NEW YORK (GenomeWeb News) – A variant in a major histocompatibility complex, or MHC, region on chromosome 6 appears to hold promise for predicting which individuals will develop graft versus host disease (GVHD) after receiving blood stem cell transplants from non-relatives, according to a new study.
In Science Translational Medicine, researchers from the Fred Hutchinson Cancer Research Center, the University of Washington, and elsewhere profiled 1,120 MHC region SNPs in thousands of individuals with blood, bone marrow, or lymph node cancers who had received hematopoietic stem cell transplants from unrelated individuals sharing the same human leukocyte antigen, or HLA, type.
Results of the study suggest that donor-recipient mismatches at one of the MHC SNPs examined can influence disease-free survival, while mismatches at a second, independent variant in the region influences the risk of a transplant recipient developing acute GVHD.
"Two SNPs were validated as robust markers for disease-free survival and acute GVHD risk," corresponding author Effie Petersdorf, a researcher affiliated with the Hutch and the University of Washington, and colleagues wrote. "These results demonstrate that the transplant barrier is defined not only by classical HLA genes but also by non-HLA genetic variation within the MHC."
The study offered a retrospective look at potential MHC-related genetic contributors affecting outcomes and/or GVHD risk during hematopoietic stem cell transplants.
For the first phase of the study, the researchers focused on 2,492 transplants between 2,107 donor-recipient pairs and another 385 unpaired donors or patients, using the Illumina FastTrack genotyping service to assess more than 1,200 SNPs spread across 4.9 million bases in the MHC region. After quality control steps, they were left with information at 1,120 SNPs for 4,599 of the samples.
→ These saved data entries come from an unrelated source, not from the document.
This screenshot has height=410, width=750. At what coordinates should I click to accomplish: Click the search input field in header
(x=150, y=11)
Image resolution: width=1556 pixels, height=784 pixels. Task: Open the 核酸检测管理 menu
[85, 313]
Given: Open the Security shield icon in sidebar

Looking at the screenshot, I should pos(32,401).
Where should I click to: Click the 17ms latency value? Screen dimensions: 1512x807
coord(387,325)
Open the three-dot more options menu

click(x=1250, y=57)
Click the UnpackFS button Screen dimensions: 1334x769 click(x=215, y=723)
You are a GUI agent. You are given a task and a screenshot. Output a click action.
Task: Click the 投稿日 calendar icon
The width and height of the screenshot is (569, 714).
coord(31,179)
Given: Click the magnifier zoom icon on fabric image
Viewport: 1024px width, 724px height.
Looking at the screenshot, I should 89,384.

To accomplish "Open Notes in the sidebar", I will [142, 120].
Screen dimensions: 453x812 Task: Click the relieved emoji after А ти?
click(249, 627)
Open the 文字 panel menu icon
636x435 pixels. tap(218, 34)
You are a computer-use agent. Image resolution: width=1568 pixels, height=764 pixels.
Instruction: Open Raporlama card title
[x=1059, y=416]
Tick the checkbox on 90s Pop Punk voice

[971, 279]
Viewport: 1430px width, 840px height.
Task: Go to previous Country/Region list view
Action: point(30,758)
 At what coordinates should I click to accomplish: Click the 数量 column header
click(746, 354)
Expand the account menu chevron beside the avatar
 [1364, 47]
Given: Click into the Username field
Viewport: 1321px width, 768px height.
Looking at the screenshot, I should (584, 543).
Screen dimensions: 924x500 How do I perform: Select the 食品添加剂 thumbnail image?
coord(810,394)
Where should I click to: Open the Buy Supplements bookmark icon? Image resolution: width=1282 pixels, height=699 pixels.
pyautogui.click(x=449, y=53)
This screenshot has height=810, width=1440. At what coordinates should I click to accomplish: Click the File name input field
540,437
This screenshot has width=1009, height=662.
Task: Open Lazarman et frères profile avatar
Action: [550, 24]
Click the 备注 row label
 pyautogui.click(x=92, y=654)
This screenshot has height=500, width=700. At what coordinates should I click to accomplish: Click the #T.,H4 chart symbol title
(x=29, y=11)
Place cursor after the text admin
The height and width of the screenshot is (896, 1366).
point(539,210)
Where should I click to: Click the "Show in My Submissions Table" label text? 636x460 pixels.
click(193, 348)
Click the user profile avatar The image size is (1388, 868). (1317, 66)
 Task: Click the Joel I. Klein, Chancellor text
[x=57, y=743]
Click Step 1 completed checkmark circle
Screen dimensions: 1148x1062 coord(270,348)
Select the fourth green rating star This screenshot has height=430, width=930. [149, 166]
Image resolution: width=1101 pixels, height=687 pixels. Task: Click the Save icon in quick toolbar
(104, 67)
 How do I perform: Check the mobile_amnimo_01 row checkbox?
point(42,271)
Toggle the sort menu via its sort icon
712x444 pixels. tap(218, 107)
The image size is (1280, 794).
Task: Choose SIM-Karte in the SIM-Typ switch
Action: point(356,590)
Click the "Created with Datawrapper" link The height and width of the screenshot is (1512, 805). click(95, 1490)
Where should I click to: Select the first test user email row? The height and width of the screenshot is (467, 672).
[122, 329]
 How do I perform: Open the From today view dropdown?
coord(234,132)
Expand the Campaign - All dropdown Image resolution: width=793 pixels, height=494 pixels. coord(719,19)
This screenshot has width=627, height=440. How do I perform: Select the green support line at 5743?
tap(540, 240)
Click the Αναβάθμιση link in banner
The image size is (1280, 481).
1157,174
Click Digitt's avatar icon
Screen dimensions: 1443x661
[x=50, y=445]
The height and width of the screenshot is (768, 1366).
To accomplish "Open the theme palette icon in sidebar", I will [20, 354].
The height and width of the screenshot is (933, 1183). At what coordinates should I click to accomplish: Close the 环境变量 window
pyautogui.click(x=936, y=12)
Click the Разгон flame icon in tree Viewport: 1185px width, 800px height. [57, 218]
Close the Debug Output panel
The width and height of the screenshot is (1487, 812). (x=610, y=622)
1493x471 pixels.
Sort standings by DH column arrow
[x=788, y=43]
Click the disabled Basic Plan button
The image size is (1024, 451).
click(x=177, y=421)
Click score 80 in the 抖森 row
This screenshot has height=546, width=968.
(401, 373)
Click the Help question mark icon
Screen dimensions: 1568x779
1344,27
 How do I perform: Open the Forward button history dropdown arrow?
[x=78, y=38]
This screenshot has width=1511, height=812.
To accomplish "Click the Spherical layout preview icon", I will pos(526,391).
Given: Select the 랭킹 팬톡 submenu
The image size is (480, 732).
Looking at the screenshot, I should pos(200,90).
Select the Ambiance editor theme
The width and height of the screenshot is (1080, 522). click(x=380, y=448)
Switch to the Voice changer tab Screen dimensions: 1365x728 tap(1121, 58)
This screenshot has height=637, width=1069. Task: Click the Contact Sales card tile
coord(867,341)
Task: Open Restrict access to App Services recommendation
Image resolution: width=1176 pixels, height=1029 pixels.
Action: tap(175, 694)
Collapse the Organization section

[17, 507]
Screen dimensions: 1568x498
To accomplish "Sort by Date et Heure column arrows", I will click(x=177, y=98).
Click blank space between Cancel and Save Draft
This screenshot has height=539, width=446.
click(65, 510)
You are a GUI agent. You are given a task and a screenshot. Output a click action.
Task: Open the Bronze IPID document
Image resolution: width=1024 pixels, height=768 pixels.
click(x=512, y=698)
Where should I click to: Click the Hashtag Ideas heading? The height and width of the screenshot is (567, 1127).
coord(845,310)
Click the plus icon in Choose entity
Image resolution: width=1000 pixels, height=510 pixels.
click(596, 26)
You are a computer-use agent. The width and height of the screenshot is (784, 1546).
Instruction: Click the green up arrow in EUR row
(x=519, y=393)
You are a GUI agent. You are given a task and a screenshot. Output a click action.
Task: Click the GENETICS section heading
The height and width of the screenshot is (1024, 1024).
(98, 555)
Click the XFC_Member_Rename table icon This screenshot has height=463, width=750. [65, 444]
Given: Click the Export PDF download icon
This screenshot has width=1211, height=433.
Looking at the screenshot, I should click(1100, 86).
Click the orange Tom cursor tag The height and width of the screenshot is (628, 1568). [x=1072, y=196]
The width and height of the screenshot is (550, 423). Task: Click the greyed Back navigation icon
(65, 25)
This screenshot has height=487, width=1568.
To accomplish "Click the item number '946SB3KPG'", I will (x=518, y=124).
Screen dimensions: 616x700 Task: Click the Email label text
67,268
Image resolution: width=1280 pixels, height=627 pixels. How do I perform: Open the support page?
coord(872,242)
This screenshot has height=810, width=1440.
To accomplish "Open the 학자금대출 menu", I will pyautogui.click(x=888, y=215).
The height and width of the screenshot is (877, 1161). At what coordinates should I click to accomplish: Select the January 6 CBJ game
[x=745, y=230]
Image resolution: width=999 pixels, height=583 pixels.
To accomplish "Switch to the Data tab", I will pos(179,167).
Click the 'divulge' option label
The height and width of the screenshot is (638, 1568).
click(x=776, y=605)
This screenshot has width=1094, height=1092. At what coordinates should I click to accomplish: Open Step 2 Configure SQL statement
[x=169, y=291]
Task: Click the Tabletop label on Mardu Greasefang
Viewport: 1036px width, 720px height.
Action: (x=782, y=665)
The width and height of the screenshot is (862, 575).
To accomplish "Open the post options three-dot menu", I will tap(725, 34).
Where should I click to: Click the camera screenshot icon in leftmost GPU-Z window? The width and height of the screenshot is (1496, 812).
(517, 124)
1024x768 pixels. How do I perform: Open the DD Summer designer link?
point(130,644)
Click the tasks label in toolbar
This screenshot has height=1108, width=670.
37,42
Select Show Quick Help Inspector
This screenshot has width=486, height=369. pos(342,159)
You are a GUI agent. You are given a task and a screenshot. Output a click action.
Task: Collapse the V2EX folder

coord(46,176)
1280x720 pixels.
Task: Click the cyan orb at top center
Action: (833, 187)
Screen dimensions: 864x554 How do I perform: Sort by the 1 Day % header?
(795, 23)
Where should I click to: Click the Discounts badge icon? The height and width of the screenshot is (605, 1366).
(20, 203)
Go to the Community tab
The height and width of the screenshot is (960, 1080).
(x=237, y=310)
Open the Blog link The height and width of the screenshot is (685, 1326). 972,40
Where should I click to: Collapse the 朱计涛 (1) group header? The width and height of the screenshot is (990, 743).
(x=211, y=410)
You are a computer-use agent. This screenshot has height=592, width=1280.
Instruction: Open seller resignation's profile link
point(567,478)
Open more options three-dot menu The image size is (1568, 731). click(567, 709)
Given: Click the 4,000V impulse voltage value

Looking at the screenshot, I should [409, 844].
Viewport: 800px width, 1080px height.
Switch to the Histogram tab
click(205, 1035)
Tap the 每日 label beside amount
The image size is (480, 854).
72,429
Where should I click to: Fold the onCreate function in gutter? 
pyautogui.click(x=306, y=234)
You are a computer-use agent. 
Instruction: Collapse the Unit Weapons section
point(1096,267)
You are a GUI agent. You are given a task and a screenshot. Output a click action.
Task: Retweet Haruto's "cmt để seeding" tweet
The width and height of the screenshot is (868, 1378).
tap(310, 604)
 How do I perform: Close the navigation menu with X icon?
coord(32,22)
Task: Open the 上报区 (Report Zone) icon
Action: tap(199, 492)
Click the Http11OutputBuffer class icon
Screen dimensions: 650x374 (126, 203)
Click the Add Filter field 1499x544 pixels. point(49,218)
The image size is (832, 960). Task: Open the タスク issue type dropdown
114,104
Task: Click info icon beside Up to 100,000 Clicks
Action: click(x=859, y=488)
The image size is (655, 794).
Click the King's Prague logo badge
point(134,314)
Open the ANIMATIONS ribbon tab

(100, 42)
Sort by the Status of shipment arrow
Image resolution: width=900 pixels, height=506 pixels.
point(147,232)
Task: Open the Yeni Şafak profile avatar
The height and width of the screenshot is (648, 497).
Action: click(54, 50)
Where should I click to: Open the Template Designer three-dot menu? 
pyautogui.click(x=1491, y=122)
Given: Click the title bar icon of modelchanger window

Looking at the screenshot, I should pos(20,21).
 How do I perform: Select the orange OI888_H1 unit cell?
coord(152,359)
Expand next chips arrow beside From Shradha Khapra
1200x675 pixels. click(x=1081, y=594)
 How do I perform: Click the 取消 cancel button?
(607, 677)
The team did not find statistically significant differences related to the overall percentage of these SNPs that were shared between a transplant recipient and their unrelated blood stem cell donor, indicating that donor-recipient mismatches across the complete MHC SNP set are not especially informative when it comes to clinical outcomes.
On the other hand, the team found eight SNPs with apparent ties to clinical outcomes. And donor-recipient mismatches at two SNPs in a chromosome 6 MHC region remained associated with outcomes after a replication testing analysis of 1,713 transplants. These involved 1,654 donor-recipient pairs and 59 donors or recipients that weren't part of a pair.
One of these, known as rs887464, was linked to disease-free survival following the blood stem cell transplants, while donor-recipient mismatch at an independent SNP called rs2281389 was associated with acute GVHD risk, researchers reported.
Although further fine-mapping studies are needed to better understand these findings, those involved with the study argued that genotyping at one or both of the newly identified SNPs might serve as a strategy for improving the outcomes of individuals slated to receive blood stem cell transplants from unrelated, but HLA-matched, donors.
"The identification of MHC-resident transplantation determinants provides clinicians with tools to lower post-transplant risks through comprehensive donor matching," they wrote, "and to identify patients at highest risk for complications who might benefit from directed preventive measures that include optimization of GVHD prophylaxis."